| HN Mirror

Yes, rhymer has hit on the primary tradeoff behind Algorithm A. While Algorithm A is fast, easy, and makes it possible to sample any dataset you can access with SQL, including massive distributed datasets, its draws from the population are not independent and identically distributed (because with each draw you make the population one item smaller), nor does it let you compute the inclusion probabilties that would let you use the most common reweighting methods, such as a Horvitz–Thompson estimator, to produce unbiased estimates from potentially biased samples.

In practice, however, when your samples are small, your populations are large, and your populations' weights are not concentrated in a small number of members, you can use Algorithm A and just pretend that you have a sample of i.i.d. draws. In these circumstances, the potential for bias is generally not worth worrying about.

But when you cannot play so fast and loose, you can produce unbiased estimates from an Algorithm A sample by using an ordered estimator, such as Des Raj's ordered estimator [1].

* Supplied material *
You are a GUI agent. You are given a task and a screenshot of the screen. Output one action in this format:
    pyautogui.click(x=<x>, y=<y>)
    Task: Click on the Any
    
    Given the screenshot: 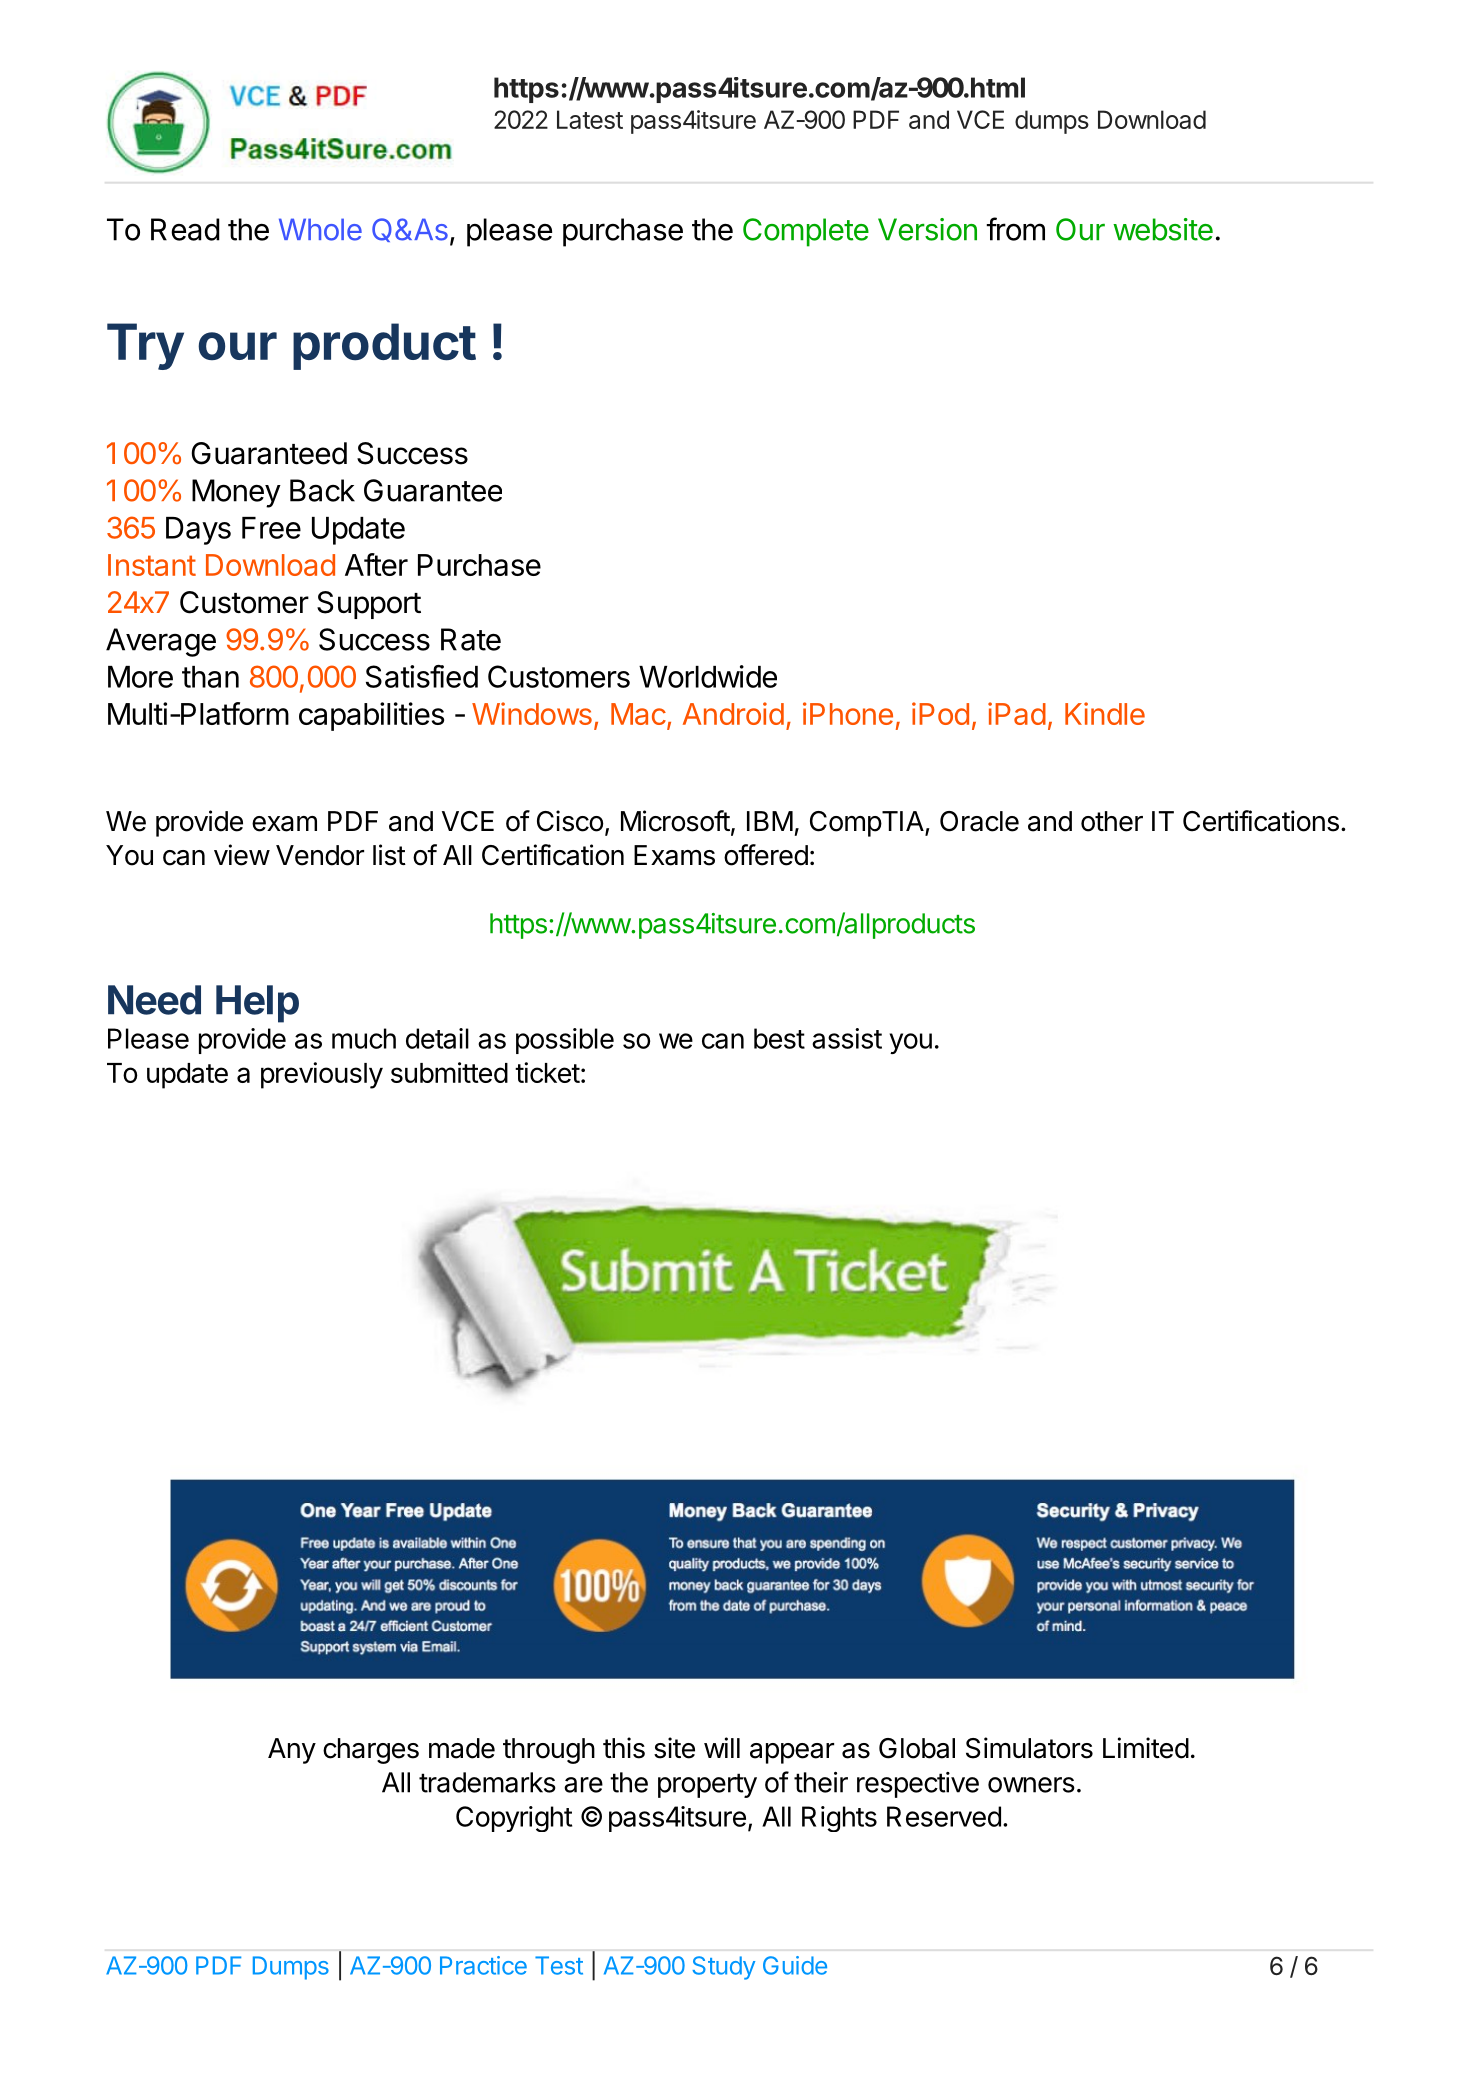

* Aim *
Transcribe the Algorithm A sampling comment word for word, from start to finish. None of the material is needed here.

* Reply to the task *
| HN Mirror

Yes, rhymer has hit on the primary tradeoff behind Algorithm A. While Algorithm A is fast, easy, and makes it possible to sample any dataset you can access with SQL, including massive distributed datasets, its draws from the population are not independent and identically distributed (because with each draw you make the population one item smaller), nor does it let you compute the inclusion probabilties that would let you use the most common reweighting methods, such as a Horvitz–Thompson estimator, to produce unbiased estimates from potentially biased samples.

In practice, however, when your samples are small, your populations are large, and your populations' weights are not concentrated in a small number of members, you can use Algorithm A and just pretend that you have a sample of i.i.d. draws. In these circumstances, the potential for bias is generally not worth worrying about.

But when you cannot play so fast and loose, you can produce unbiased estimates from an Algorithm A sample by using an ordered estimator, such as Des Raj's ordered estimator [1].